* **Your objective**
A stretch of the entries below is to be set down exactly, running from the line with "Image resolution: width=1489" through the line with "Task: Click the Dutch green progress bar", both included, and no other line.

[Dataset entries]
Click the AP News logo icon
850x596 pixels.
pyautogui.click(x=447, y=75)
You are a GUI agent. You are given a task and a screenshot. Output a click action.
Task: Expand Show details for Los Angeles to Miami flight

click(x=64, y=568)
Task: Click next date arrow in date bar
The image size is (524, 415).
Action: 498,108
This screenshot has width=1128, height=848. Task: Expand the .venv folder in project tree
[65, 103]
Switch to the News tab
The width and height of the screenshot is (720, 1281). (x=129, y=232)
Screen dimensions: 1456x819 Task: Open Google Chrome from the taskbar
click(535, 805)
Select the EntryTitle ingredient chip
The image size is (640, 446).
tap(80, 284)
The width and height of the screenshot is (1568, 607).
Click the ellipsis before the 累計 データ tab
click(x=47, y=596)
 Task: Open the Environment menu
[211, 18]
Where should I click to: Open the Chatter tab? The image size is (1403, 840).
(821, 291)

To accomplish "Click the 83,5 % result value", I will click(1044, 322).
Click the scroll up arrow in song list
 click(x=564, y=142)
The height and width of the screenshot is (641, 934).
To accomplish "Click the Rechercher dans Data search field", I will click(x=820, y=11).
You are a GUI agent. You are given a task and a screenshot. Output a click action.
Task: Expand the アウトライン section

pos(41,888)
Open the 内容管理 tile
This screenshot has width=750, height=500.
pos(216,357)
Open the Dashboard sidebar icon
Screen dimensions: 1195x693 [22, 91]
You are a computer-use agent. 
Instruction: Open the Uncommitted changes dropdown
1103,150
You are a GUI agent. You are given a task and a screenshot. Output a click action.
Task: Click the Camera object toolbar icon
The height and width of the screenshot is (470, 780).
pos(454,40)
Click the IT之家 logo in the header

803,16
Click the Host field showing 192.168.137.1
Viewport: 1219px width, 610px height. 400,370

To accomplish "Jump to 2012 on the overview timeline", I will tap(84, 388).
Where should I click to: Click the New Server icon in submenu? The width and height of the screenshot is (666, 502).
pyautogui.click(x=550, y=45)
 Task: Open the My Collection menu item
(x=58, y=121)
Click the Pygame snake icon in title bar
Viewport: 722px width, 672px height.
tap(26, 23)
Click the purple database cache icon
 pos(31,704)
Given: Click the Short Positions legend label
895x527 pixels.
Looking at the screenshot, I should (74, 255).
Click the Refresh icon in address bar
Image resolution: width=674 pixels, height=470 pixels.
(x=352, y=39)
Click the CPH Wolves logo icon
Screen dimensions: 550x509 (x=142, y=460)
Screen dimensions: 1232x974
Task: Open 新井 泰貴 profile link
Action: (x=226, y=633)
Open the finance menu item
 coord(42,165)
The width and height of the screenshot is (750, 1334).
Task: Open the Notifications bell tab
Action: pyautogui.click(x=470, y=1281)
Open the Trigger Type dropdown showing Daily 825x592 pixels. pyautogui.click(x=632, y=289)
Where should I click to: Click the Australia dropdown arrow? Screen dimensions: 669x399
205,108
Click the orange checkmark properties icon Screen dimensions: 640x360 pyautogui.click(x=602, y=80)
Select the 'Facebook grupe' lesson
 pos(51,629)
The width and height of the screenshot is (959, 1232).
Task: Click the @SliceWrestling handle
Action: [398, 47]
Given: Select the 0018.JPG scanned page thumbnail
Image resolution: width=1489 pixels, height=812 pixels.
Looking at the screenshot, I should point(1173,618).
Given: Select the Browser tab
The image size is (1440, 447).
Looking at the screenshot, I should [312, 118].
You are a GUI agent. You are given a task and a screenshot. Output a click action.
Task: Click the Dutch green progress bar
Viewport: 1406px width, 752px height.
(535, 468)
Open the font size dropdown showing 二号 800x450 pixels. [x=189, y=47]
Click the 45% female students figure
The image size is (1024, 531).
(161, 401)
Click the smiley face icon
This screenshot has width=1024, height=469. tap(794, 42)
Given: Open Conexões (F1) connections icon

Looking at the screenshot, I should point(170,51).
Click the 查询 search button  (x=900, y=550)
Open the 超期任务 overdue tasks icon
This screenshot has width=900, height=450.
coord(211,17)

* **Solution to this exercise**
Image resolution: width=1489 pixels, height=812 pixels.
Looking at the screenshot, I should point(1173,618).
Given: Select the Browser tab
The image size is (1440, 447).
Looking at the screenshot, I should [312, 118].
You are a GUI agent. You are given a task and a screenshot. Output a click action.
Task: Click the Dutch green progress bar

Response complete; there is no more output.